Tyson, TSN, laid an egg today. Good ole Keystone sits in front of the computer tonight to write a Nightcap just so he could use that joke.
Market bulls ran a bit today, nothing special, lower volatility the main reason for market buoyancy, semiconductors actually cracked in the morning session but managed to pull it together by lunch time and return to the bullish side.
The volume on the NYA was running at about only 60% of average during the session and even after increasing as the close approached, could not manage to get over 80% of average volume. For comparison, NYA volume runs the average or greater on the market selling days.
For tomorrow, the SPX HOD today at 1349.44 is critical, also volatility, watch VIX, and, also the semi’s, watch SOX. If the SPX travels over the 1349.44, then the market bulls will assume full control of these markets and start running them higher. If, however, the futures are red, and the SPX cannot attain that 1349.44 handle in the morning, then the market bears are getting ready to reek havoc again. This market bearishness will be verified if the VIX gets back above 17.66, now at 17.16, and/or the SOX loses about a point and drops thru the 441 level, now at 442+. Further, if bears push the SPX under 1339, then the broad market selling will accelerate. That’s the simple road map to light the way in the broad markets tomorrow.
The CME raised margin requirements on oil products this evening, that ought to cause oil to sell off tomorrow, perhaps we will see a mini silver event in oil now. If the Mississippi River waters recede and the refineries are no longer in danger, this would only help a slide in oil price since many traders thought the refineries would be in jeopardy. WTIC oil price is much more reasonable at 80-85 but markets are never reasonable.
China inflation data will shine a further spotlight on commodities on Wednesday and may provide insight into when China’s next rate hike will occur. Keystone projects June, say within the next six weeks, probably 25 basis point hike. This should hurt commodities and precious metals (PM’s).
Retail sales data on Thursday will tell us if this sector is ready to accept its negative divergence fate and proceed over the falls. Perhaps we will see effects of higher gasoline prices in the retail data. Consumers are borrowing more money again; some see this as an encouraging sign of recovery. Keystone does not.

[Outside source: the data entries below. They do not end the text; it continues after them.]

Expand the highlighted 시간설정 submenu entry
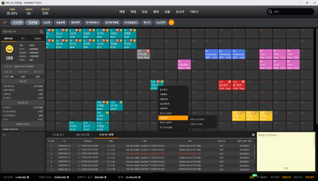This screenshot has height=181, width=318. coord(172,118)
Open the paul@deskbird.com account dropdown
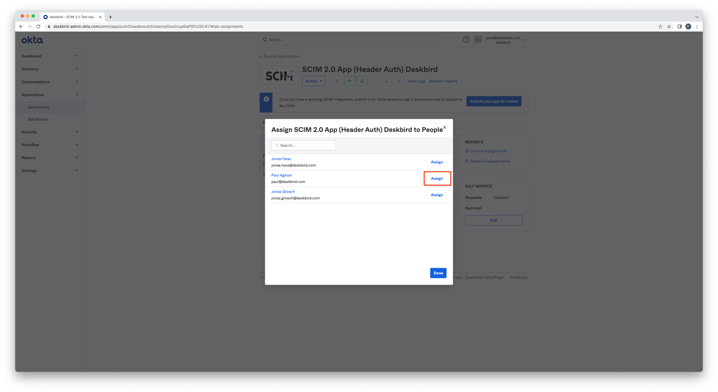The height and width of the screenshot is (392, 718). click(506, 40)
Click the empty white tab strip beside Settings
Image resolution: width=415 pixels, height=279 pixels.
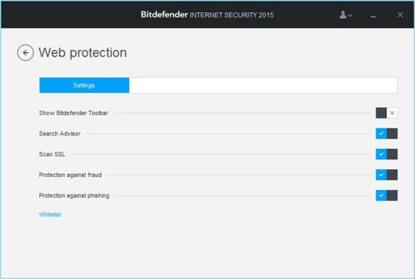[x=263, y=85]
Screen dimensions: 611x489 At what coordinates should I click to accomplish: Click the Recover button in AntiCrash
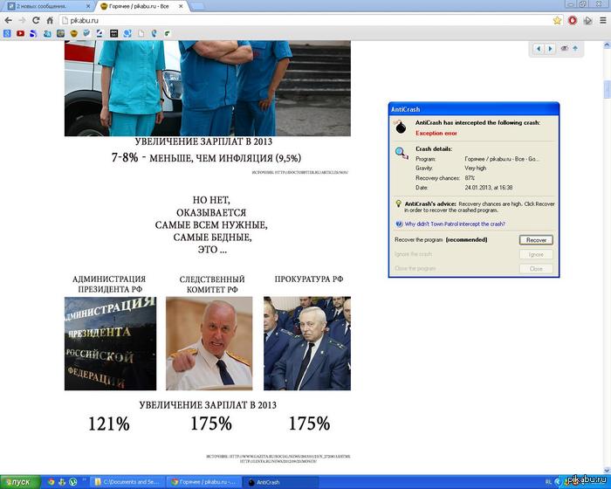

The crack addict is simply running up the cards again to buy junk that it is not needed and will only end up on the curb two years from now after non-use.
It’s fun to watch the 2-10 spread each day, ticking down from the 270’s, to the high 260’s, to 265, 264, 263, 262, 261, 260. Today, the 10-year hit 3.13% while the 2-year was 0.54% for a spread of 313-54, or 259. The Keystone 2-10 Spread Indicator uses a 255 spread number to signify that the banks are in a heap of trouble. This is why you see continued weakness in the banks lately, the yield curve is flattening. If the spread falls below 255, the financials will get hit hard.
On Citigroup, C, Keystone had to laugh. What Einstein’s they are. They could not get the stock above the five dollar threshold that permits many larger institutions to start buying their stock the legitimate way—by running a solid company, so they resorted to the next best thing, said cynically, using a reverse stock split. Reverse stock splits are typically the beginning of a cancerous malignant tumor. The reason Keystone had to laugh was that of all price levels, why on earth would they pick 10 to 1. Even my Cousin Larry, working on his GED at age 53, knows how to multiply by ten, simply move the decimal one place.
Thus, for example, tonight’s close is 44.16, hence 4.416. The very thing they wanted to get away from with a smoke and mirrors reverse split will continue to follow them. Sure the stock is higher priced which was the means to the end, but traders will always do the simple math, and not feel good about this stock, until it is well over 5, or, I should say, 50. The dolts must have skipped Marketing 101; why not make the split an obscure number, 7 to 1, 8 to 1, 9 to 1, where the math is not so easy, that way they could get out from the under sub five vibe easier.
CPC put/call is 0.79 so the dip-buying bulls were out in force today, as complacent as could be. Volatility dropped as well to show the lack of fear. SPX:VIX at 78 well above the 68 level that signals significant market selling. TRIN had an odd day, spending some time above one, a lot of time in the high 0.90’s, closing at 0.99. For a market bullish day like today, the TRIN should have been well below one, down around 0.8 or lower, to show that the bulls really mean it. Looks like they didn't.
Complacency reigns showing that traders are not fearing a large sell-off at all. Volatility drifted lower causing market buoyancy today. Bulled-up dip buyers jumped back in today. The lower volume buying days and large volume selling days trend remains in place. Tomorrow is the decision maker. If SPX gets over 1349.44, the market bulls are going to be running the indexes up big time. If SPX cannot attain that level, however, the market bears are going to attempt to get it under 1339, if they succeed, the markets will significantly accelerate the selling.